McCain told CNN's Larry King, "It's not a matter of how long we're in Iraq. It's if we succeed or not." Note the word "we," which is all about America. Does McCain think for a moment the Iraqi people his president invaded to "save" think they are better off? Referring to Iraqis, McCain told King, "If they don't want to and we don't feel a need to do so, obviously, the whole thing is keyed to Americans being able to withdraw and come home with honor, not in defeat."
This observation indicates McCain is divorced from reality. When an aggressor nation attacks a peaceful country it cannot withdraw with "honor." If Hitler had pulled out of Poland in 1940 would that have made Hitler an honorable man? Did it make the British Crown "honorable" when it was compelled to quit its occupation of India? Did the French become "honorable" when driven out of Algeria and "French Indo-China"?

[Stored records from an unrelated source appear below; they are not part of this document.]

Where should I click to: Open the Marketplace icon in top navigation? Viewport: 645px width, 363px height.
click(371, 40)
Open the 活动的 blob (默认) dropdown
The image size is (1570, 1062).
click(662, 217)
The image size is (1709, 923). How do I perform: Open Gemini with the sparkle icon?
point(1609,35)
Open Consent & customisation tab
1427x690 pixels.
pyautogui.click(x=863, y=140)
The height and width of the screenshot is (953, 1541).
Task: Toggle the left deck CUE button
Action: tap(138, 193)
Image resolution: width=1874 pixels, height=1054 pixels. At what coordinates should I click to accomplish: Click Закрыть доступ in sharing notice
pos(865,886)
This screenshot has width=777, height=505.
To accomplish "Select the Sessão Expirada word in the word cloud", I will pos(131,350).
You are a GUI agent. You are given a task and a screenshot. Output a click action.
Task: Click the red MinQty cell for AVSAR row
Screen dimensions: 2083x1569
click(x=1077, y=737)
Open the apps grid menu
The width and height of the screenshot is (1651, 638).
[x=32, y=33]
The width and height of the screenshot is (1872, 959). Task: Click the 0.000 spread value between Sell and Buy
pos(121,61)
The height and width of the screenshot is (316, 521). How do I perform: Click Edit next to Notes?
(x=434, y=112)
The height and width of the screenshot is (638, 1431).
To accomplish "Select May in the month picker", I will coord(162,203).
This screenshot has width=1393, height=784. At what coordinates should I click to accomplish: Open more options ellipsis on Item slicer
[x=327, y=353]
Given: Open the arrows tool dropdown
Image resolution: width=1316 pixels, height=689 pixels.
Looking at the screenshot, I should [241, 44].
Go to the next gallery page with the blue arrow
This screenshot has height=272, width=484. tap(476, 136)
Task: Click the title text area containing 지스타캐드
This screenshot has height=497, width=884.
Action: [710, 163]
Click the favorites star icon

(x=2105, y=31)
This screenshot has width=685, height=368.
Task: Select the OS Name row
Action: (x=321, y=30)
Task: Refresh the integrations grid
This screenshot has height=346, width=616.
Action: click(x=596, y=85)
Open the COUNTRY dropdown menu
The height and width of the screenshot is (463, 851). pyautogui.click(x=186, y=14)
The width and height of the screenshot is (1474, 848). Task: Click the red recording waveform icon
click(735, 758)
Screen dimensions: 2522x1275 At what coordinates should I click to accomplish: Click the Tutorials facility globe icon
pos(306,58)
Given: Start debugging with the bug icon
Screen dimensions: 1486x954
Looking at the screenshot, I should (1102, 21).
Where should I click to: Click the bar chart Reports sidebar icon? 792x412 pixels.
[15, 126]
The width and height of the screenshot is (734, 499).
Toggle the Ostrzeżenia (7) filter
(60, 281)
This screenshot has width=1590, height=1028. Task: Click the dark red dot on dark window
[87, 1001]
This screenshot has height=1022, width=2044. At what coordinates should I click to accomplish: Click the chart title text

So it is with Iraq. President Bush, with Senator McCain's backing, has cost the Iraqi people approximately 1-million dead, perhaps half of them children, perhaps another million wounded, forced over a million people to flee their country (the UN calls it a "humanitarian crisis"), two million to flee their homes, ruined the infrastructure, and precipitated a religious civil war in a nation where people had formerly gotten along. After you've inflicted that kind of misery on human beings, only a perpetrator divorced from reality can salve his conscience blathering about "honor."
Apart from the oil companies that have doubled their prices at the expense of the motoring publics the world over and military-industrial complex war profiteers like Halliburton, where are the winners? Hear tell, the oil companies would love it if the U.S. stayed in Iraq a hundred years to ensure their sweetheart contacts which, of course, is what the war is all about, as we suspect the two former oil firm executives in the White House know. Indeed, as The New York Times reported on its front page February 25, "Even as it enriches Arab rulers, the recent oil-price boom is helping to fuel an extraordinary rise in the cost of food and other basic goods that is squeezing this region's middle class and setting off strikes, demonstrations and occasional riots from Morocco to the Persian Gulf." Of course, by holding down the production of Iraqi oil, supplies are kept tight, driving up the price. By one account, Exxon's underground reserves since the start of the war have risen in value by $666-billion!
Senator McCain's definition of patriotism is to fight in a wrong war such as Viet Nam and vote for a wrong war such as Iraq. That this conduct likely would have nauseated the Founders of America who decried foreign intervention is of no consequence to him. He is a blind war-maker who does not even grasp that he is conscience-bound to restore the damage he has inflicted upon Iraq. But you don't hear a word about that from his Straight Talk Express. It's all about American "honor," as if this war was some kind of medieval jousting tournament, not about Iraqi suffering.
Senator McCain hasn't yet learned wars of aggression are doomed to fail. Apparently, the man who would be president doesn't know the difference between a war of self defense and a war of aggression or, like President Bush, he just doesn't give a damn. But the American people must.